Nancy Pelosi a utilisé l’Arménie comme rampe de lancement pour tirer sur la Russie en référence à la guerre en Ukraine. Lorsqu’elle s’est exprimée devant la peinture murale Khanjian de Vartanank au Centre Cafesjian et a évoqué de braves guerriers arméniens chrétiens défendant leur nation, à tort ou à raison, cela a été considéré par certains analystes arméniens comme une référence indirecte à l’Iran d’aujourd’hui, qu’ils considéraient comme un faux pas, d’autant plus que les Iraniens d’il y a 1 500 ans n’étaient même pas musulmans (et l’Iran d’aujourd’hui entretient de bonnes relations avec l’Arménie).

L’une des retombées de cette visite a été d’encourager les forces politiques de tendance occidentale en Arménie à organiser des rassemblements exigeant que l’Arménie quitte l’Organisation du traité de sécurité collective (OTSC), une structure de défense dirigée par la Russie qui est devenue une moquerie dans les cercles diplomatiques en tant qu’organisation édentée, trompant les Arméniens sur le fait qu’ils peuvent fonder la défense de leur pays sur elle.

Même le secrétaire du Conseil de sécurité d’Arménie, Armen Grigorian, a dit ouvertement que l’Arménie ne pouvait compter sur l’OTSC pour ses besoins militaires et de défense.

La guerre de 2020, aussi horrible soit-elle, n’a pas reçu beaucoup d’attention sur le radar politique mondial. Cette fois-ci, la visite de Nancy Pelosi et le rôle affirmé des États-Unis dans la région ont amplifié les répercussions du conflit.

Le Conseil de sécurité des Nations unies a débattu de la question et le ministre arménien des Affaires étrangères Ararat Mirzoyan vient de rencontrer son homologue azerbaïdjanais, Jeyhun Bayramov, grâce aux bons offices d’Antony Blinken.
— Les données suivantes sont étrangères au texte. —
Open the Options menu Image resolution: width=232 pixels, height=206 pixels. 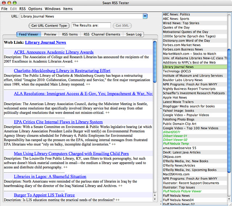(x=35, y=8)
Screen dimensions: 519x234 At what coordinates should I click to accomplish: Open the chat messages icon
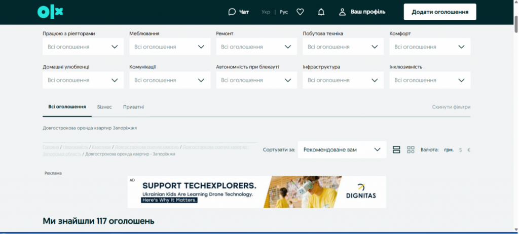pyautogui.click(x=232, y=12)
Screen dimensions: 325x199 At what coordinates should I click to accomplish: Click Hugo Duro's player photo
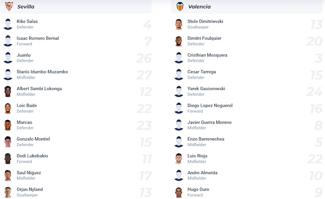(179, 192)
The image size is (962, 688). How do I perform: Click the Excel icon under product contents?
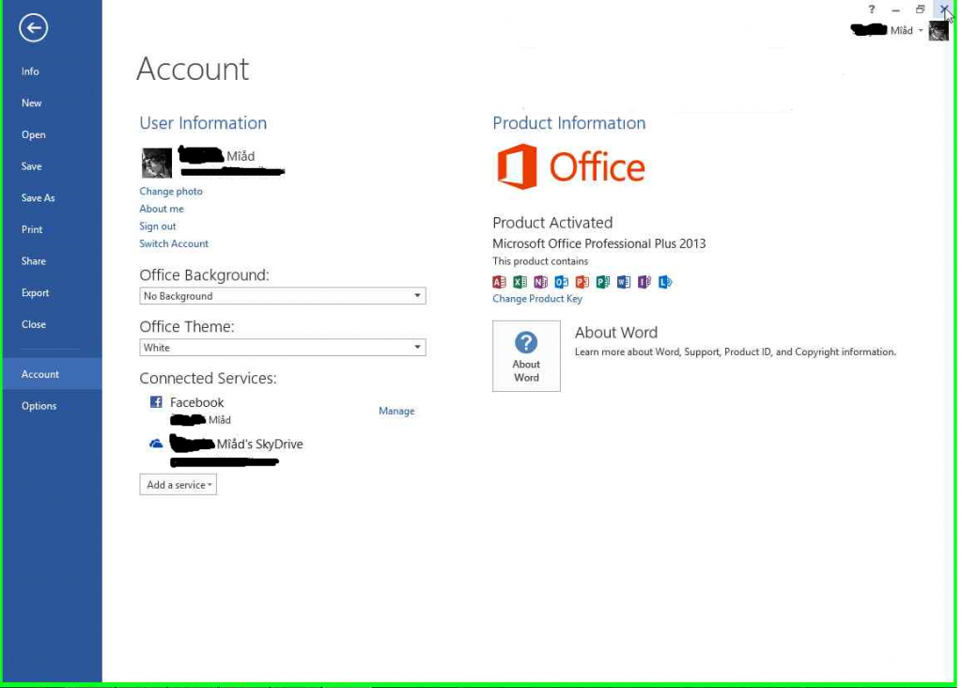click(520, 282)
L’euphorie émotionnelle doit se calmer et laisser place à une planification politique sobre. L’« invasion » politique du Caucase par les États-Unis, traditionnellement considérée comme une zone d’influence de la Russie, pourrait encore générer un certain ressentiment et des répercussions politiques, comme en témoignent les sarcasmes du porte-parole du dirigeant russe Vladimir Poutine. Lors d’un appel avec des journalistes, le porte-parole du Kremlin, Dmitri Peskov, a déclaré qu’une « approche calme et professionnelle » du conflit arméno-azerbaïdjanais porterait ses fruits, qualifiant les actions et la visite de Nancy Pelosi de « fortes ». Edmond Y. Azadian

 

Traduction N.P.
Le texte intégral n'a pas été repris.